25. I do not expect this to be easy for you, nor will I make it my problem at this moment, this is your final warning, DO NOT RESPOND TO THIS EMAIL. I expect you to be wondering around Christmas time, DO NOT SEND A CHRISTMAS CARD, PRESENTS FOR THE KIDS OR OTHERWISE INSERT YOURSELF INTO OUR LIVES BEFORE WE ARE READY TO DO SO OURSELVES. Do not ask anyone else for them to ask us what to get the kids. I don’t know what else I can write, but I am never going to be able to cover every possible excuse that might arise around the ‘but I didn’t know you meant XYZ’ and we are not going to deal with trying to cover every possible situation. DO NOT AT THIS TIME TRY TO EXPLAIN YOUR ACTIONS TO US IN ANY COMMUNICATION FORM. ALLOW US TO HEAL AND IF WE NEED IT WE WILL ASK FOR AN EXPLAINATION.
26. While I am sure you think you do, you have no idea how hard this is for Ingrid and our family to go through knowing part of the damage comes from the relationship she currently has and has had with you. It’s extremely difficult for her and our family to step away from you and leave the need to repair your relationship with Ingrid and our family aside so that we can focus more fully on our own. We hope you seek your own outside counseling to deal with whatever issues this may present for you.

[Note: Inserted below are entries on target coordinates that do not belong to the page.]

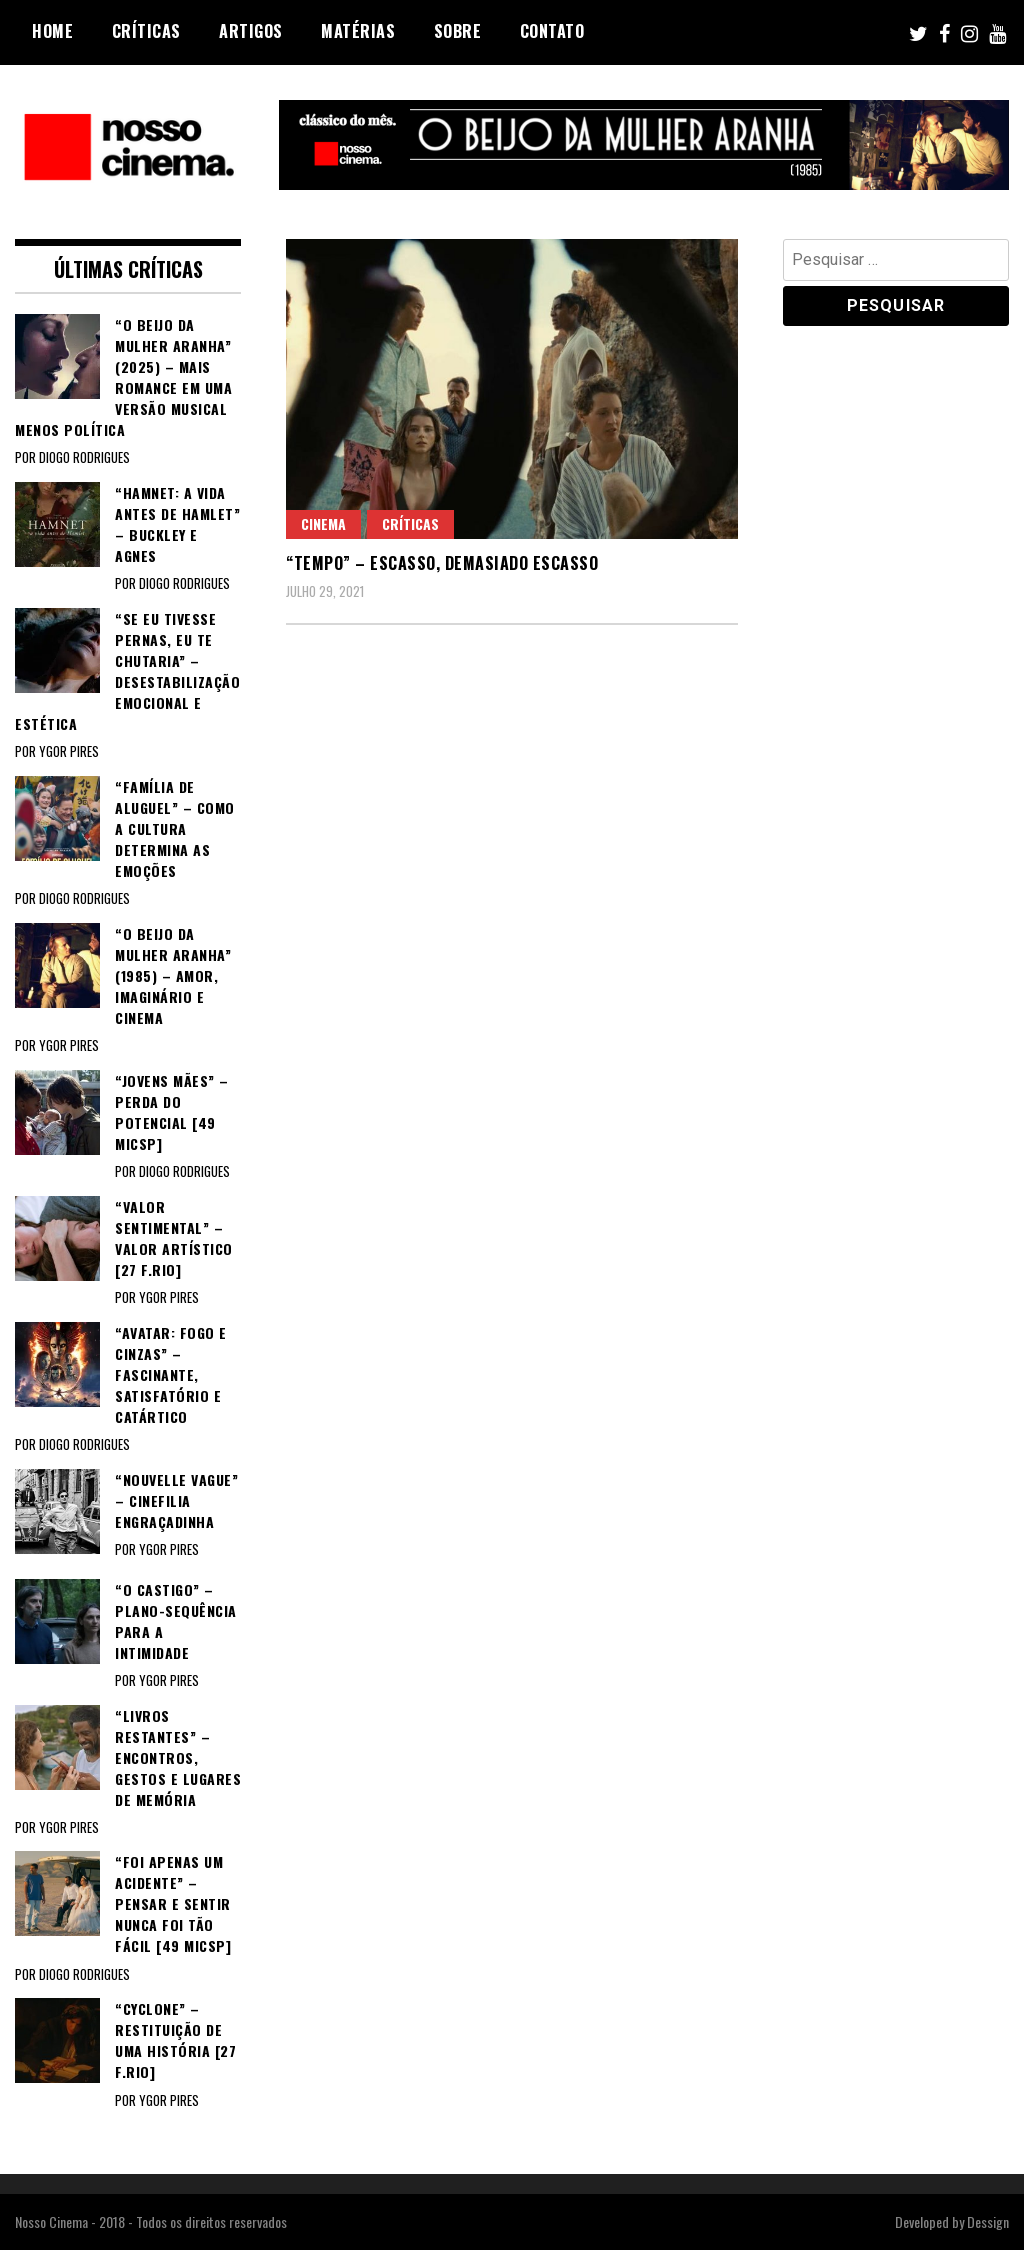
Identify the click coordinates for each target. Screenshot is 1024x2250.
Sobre (458, 31)
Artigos (251, 31)
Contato (552, 31)
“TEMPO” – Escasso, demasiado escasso (442, 563)
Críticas (146, 31)
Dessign (988, 2221)
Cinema (323, 523)
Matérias (358, 31)
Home (52, 31)
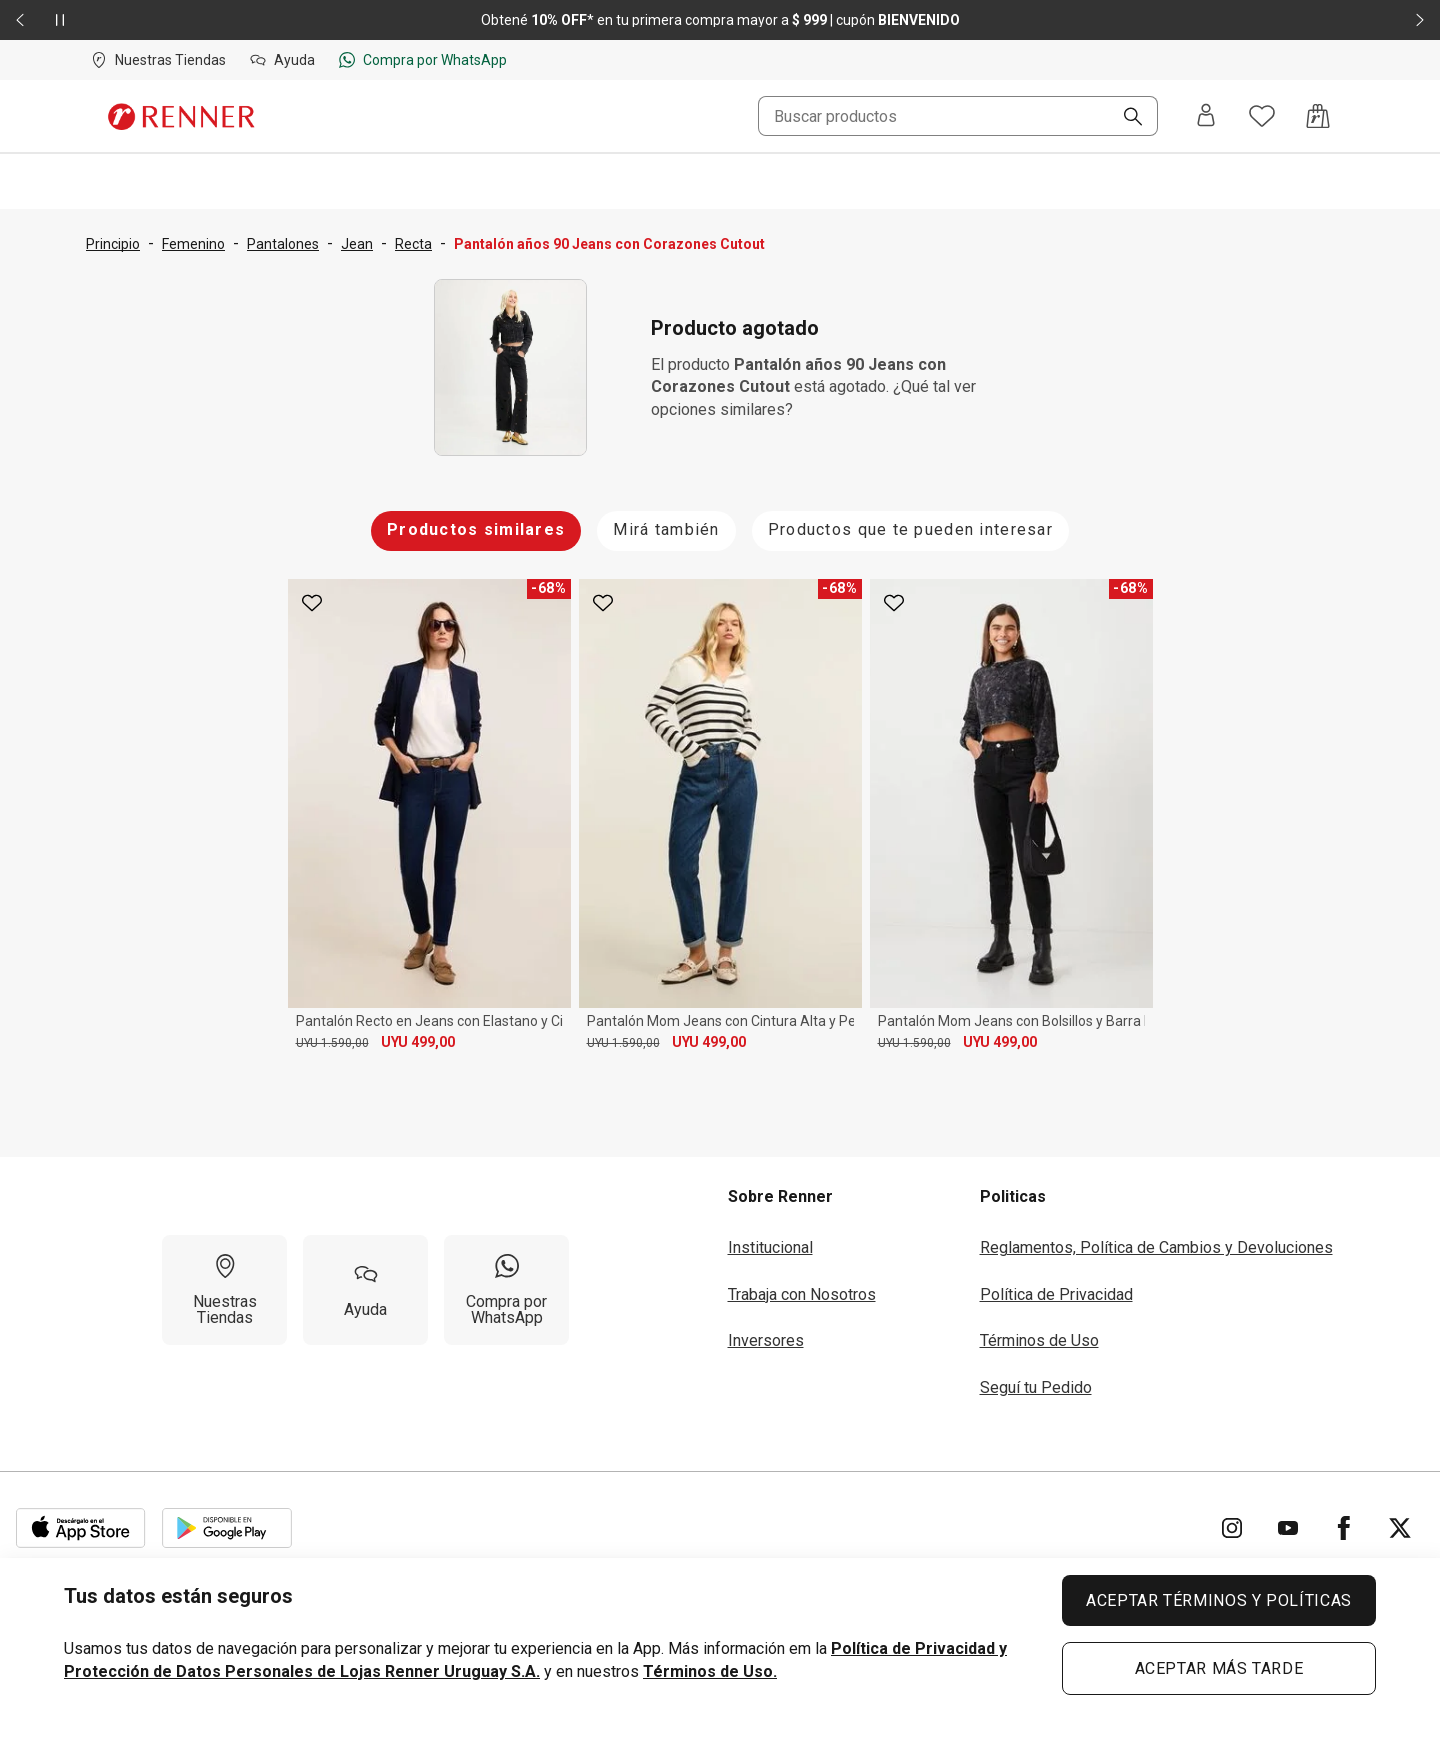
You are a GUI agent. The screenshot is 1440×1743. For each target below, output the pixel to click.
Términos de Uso (1039, 1340)
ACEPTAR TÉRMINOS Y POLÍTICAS (1219, 1600)
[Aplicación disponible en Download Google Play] (227, 1528)
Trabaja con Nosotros (802, 1294)
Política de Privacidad (1056, 1294)
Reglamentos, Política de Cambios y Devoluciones (1156, 1247)
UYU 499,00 (418, 1042)
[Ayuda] (365, 1290)
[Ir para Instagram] (1232, 1528)
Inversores (766, 1340)
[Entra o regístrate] (1206, 116)
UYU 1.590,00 (332, 1043)
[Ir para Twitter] (1400, 1528)
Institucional (770, 1247)
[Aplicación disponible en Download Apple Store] (81, 1528)
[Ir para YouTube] (1288, 1528)
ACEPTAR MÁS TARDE (1219, 1668)
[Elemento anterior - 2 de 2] (20, 20)
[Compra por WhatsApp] (506, 1290)
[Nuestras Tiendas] (224, 1290)
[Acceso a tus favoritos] (1262, 116)
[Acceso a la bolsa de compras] (1318, 116)
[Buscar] (1125, 118)
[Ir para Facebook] (1344, 1528)
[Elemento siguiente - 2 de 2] (1420, 20)
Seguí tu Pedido (1036, 1387)
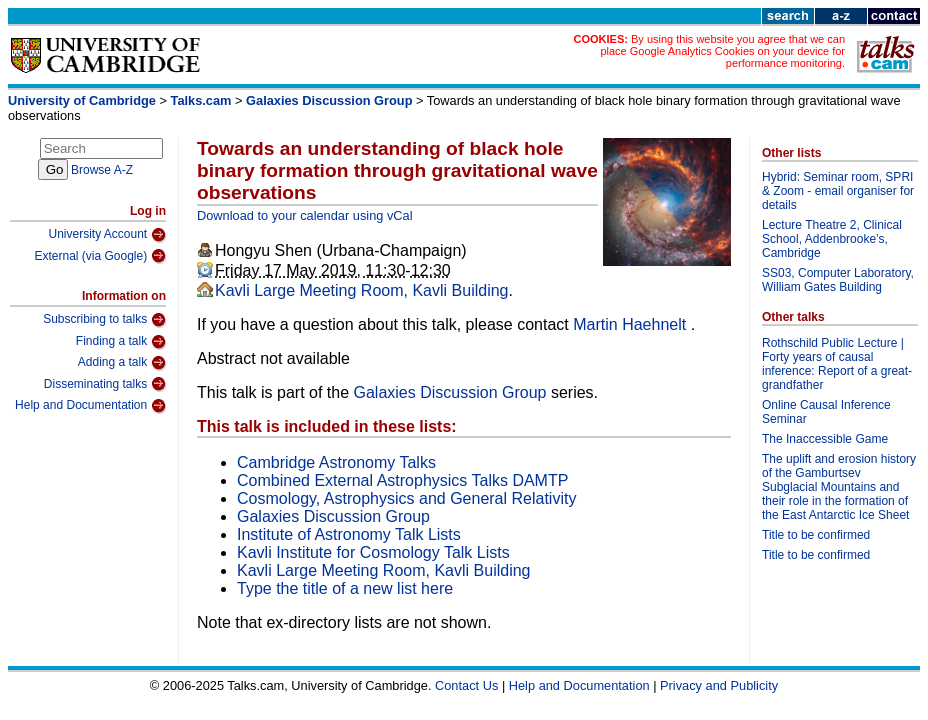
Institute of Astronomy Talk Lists (349, 534)
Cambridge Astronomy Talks (336, 462)
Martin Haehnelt (631, 324)
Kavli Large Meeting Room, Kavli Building (361, 290)
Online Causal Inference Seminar (826, 412)
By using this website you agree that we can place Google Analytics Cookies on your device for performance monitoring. (722, 51)
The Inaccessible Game (825, 439)
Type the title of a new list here (345, 588)
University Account (107, 235)
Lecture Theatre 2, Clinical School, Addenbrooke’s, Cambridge (832, 239)
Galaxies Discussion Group (329, 100)
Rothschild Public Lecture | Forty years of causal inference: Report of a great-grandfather (837, 364)
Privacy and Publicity (719, 685)
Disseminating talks (105, 384)
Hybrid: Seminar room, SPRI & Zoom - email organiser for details (838, 191)
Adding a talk (122, 363)
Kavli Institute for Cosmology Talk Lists (373, 552)
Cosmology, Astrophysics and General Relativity (406, 498)
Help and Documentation (90, 406)
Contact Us (466, 685)
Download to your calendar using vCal (305, 215)
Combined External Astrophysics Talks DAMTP (402, 480)
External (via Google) (100, 256)
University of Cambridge (82, 100)
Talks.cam (201, 100)
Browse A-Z (102, 170)
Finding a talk (121, 342)
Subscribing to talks (104, 320)
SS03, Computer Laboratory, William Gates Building (838, 280)
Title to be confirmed (816, 535)
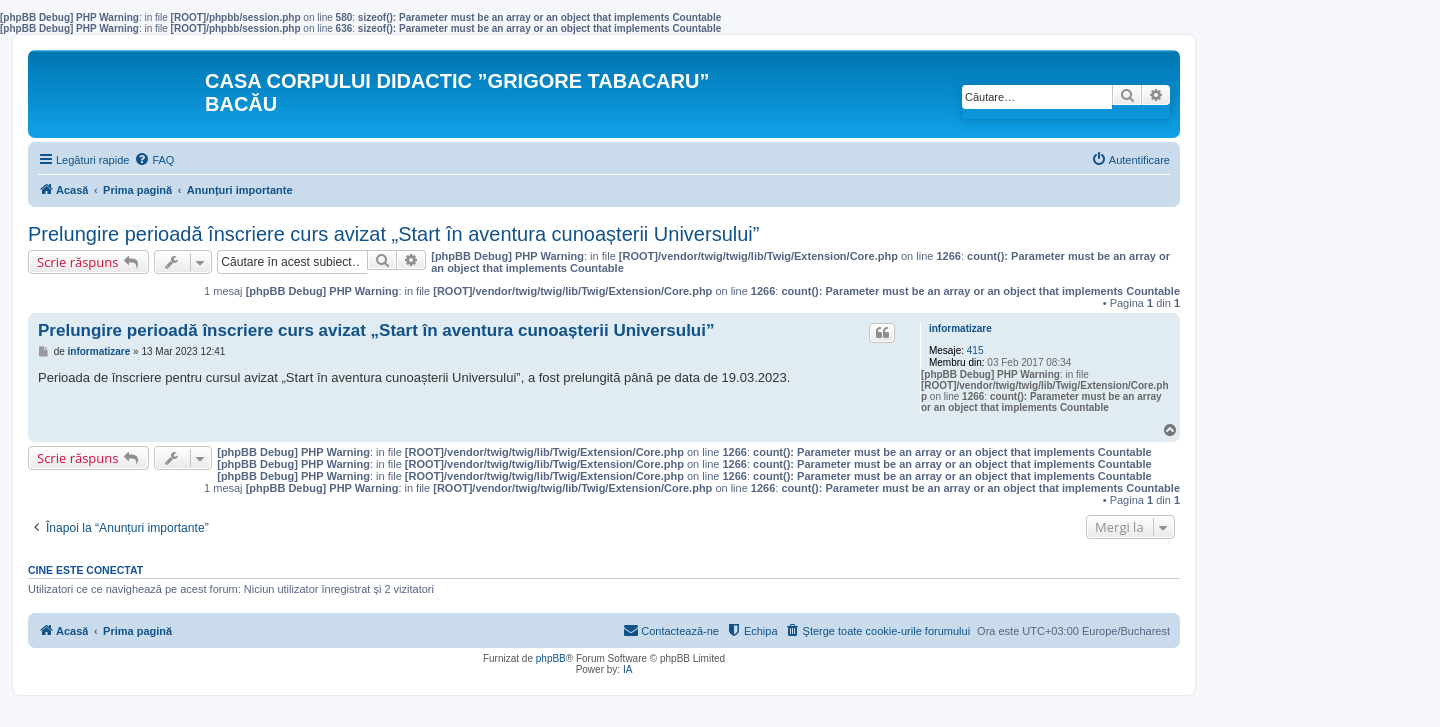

27. Our goal is to heal and strengthen ourselves and our family. Our family being Ingrid, Trenton, Brelynn, Loralai and myself. That is our primary family and not to mean that I personally would not give my life for any of you or make whatever sacrifices I need to help you when needed. However I nor Ingrid can no longer do so and will not do so at the expense of ourselves and our children beyond what is reasonable and it is not to mean that we have not and do not appreciate the many sacrifices you all have made on behalf of helping our family. They key word here is reasonable sacrifice and Russ is no longer a reasonable sacrifice we are willing to make.
28. Carol, when, and I do expect there to be a ‘when’ though not any time soon, we come to a point that we are ready to heal the relationship between you and our family, we will make it know and we will reach out to you in doing so. Until then, please, please, please with all the love in the world respect what I am saying and back off.
29. I mean no disrespect in not sending this portion to you alone, but there has been way too much 2nd hand information about who feels what and how and we need to make sure everyone is on the same page with our stance and our expectations. The rest of the family needs to have a clear understanding on what stance we have taken and if you are to be cut off, there can be no excuses.
30. For the rest of you, if we have not reached out or replied to you just yet, please give us some time as we strengthen and heal ourselves. We do see your hands stretched out and while you may not have been a factor in the damaged caused sometimes taking your hand means re-visiting some of the past that still needs to be compartmentalized as to not have a continued damaging effect on our lives.
31. We love you, we know that the last few months of the year are often spent with and thinking of extended family and we expect the next few months to be a difficult but walkable path ahead of us. We pray for your understanding as we also hope you will keep us in your thoughts and prayers. It was hard enough for us to write down these words, reread them and to send them to you.